**** Records provided
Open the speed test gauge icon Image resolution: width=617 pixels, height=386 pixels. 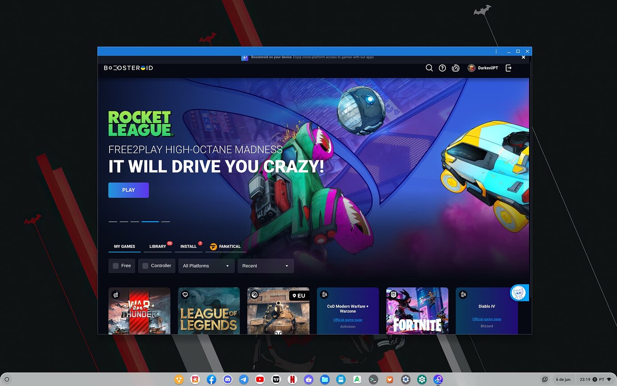coord(456,68)
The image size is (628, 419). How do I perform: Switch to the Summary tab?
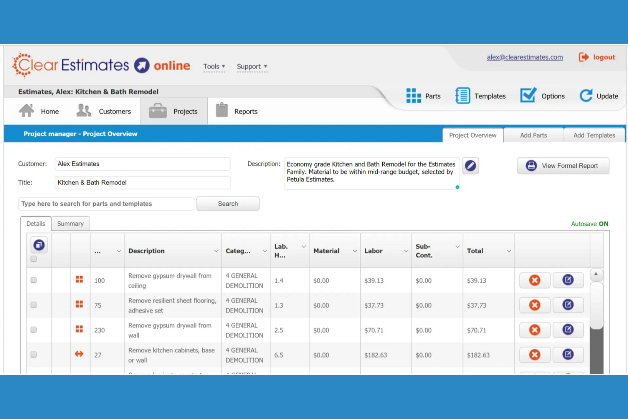[70, 223]
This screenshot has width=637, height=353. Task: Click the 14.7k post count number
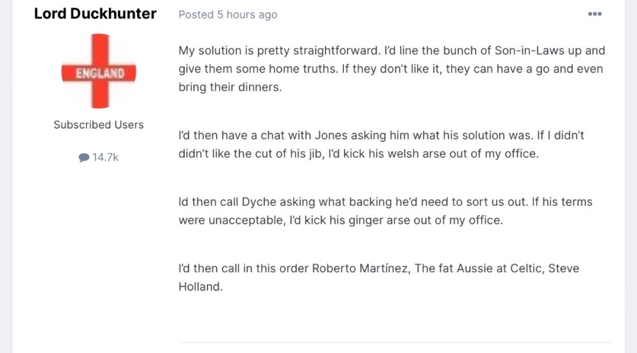tap(105, 157)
********
** Aim of the task **
Exactly the lines from the line containing "This screenshot has" to the end of the records need to be copied, both ends included, with pictures left out.

** Expected answer **
This screenshot has width=637, height=353. Task: Click the 14.7k post count number
tap(105, 157)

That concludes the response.